As things go progressively wrong, the Puer figures evaporate one by one. After visiting the dying father with whom he identifies, Woody disappears. After being booed out by former followers, Jack disappears. Although he will come back later, Robbie leaves for France and to another remote place after the divorce. It seems as if a “running-away shadow” is active. Because we know the Hero (Dylan) is white, Woody is special because he is black. In Eurocentric culture, black often represents the shadow. It appears that Woody is reflecting a shadow established at the age of six and handed over into later stages in life where Jack and Robbie perpetuate the “running-away shadow.” In a speech at an award ceremony, Jack, obviously uncomfortable at being allied with the demands of the protesters, gets drunk and tells the audience that he can feel inside what Lee Harvey Oswald felt when he shot President Kennedy. The fact that Jack identifies with a murderer shows the power of a personal complex and how it can be mixed up with the cultural complex of a whole nation.

With his new persona, Jack—in his Pastor John aspect, age about 40—is now preaching that ‘pop and rock and roll’ are the devil’s work. In doing so, he rejects his former Puer activities: the activities as a contemporary singer-songwriter when he was Jack. Now he sings the song “Pressing On” (Dylan 2004, p. 430). In that song he is “pressing on to the higher calling of my Lord.” James Hillman, quoted by Donald Kalsched, stated that the negativity of Senex reflects a split in the primary archetype, Senex and Puer. “The negative senex is the senex split from its own puer aspect. He has lost his ‘child’.” This ‘child’ in turn, is an “avatar of the Self’s spiritual aspect, a vision of our own first nature, our affinity to beauty, our angelic essence as messenger of the divine, as divine message” (Kalsched, 1996, p. 104). We can see the “beauty” of the Puer in the film’s three Puer figures: Together they form a richly structured archetypal Puer complex that compensates a poorly structured Father complex . Puer is talented, creative, and able to exit when troubles occur. Puer can take another persona and run away from it when it becomes uncomfortable. But Jack’s impulse to kill the president points to a Father complex. When Jack later transforms into a Father-figure, Pastor John, his preaching against his former Puer activities suggests that he rejects his inner spirit. He has become Hillman’s negative Senex split off from its own Puer. The tragedy of this is that Pastor John’s driven search for God is connected to a deep longing for an internal well-functioning Fatherly structure.

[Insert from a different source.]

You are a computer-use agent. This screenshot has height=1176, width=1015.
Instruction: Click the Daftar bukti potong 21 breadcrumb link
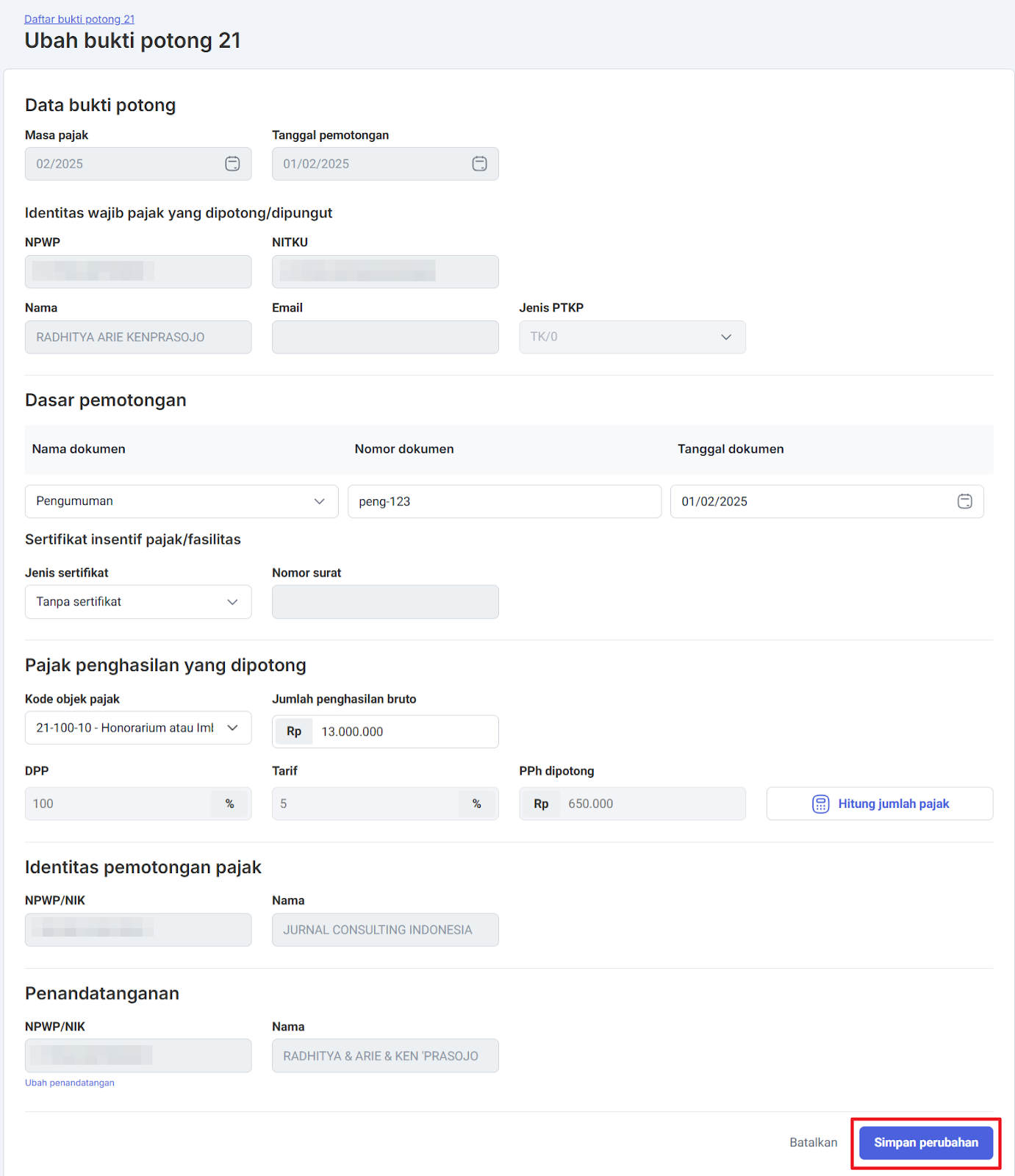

Due to the imbalances in the archetypal pairs of opposites in the ego quartet—before the personal Father figure of Pastor John is invented—unsolved problems in life are being compensated by unconscious “inner realities,” the shadow complexes.

Senex and Trickster Archetypal Characters in the Shadow Quartet

ego-dystonic axis

When a richly structured Puer complex compensates a poorly structured Parental complex, what does that mean for the shadow personality? The film suggests two answers: 1) that the auxiliary function, carried by the Parent archetype, will be projected onto others; and 2) that the Trickster archetype, which shadows the Puer, is concomitantly stronger than the Senex archetype, which shadows the Parent.

The Senex and Trickster archetypes represent the shadow of the arms, the lower horizontal axis of the Beebe model. The polar dynamics and the shadowy aspect of the Senex-Trickster drama are represented by the black and white cinematography of these scenes. In this drama, a dogmatic Senex with his old standards offends Trickster who, as a forerunner in the psyche, has no standards. In this case, the polarity is along the Thinking/Feeling axis. Senex demands standards and Trickster has none.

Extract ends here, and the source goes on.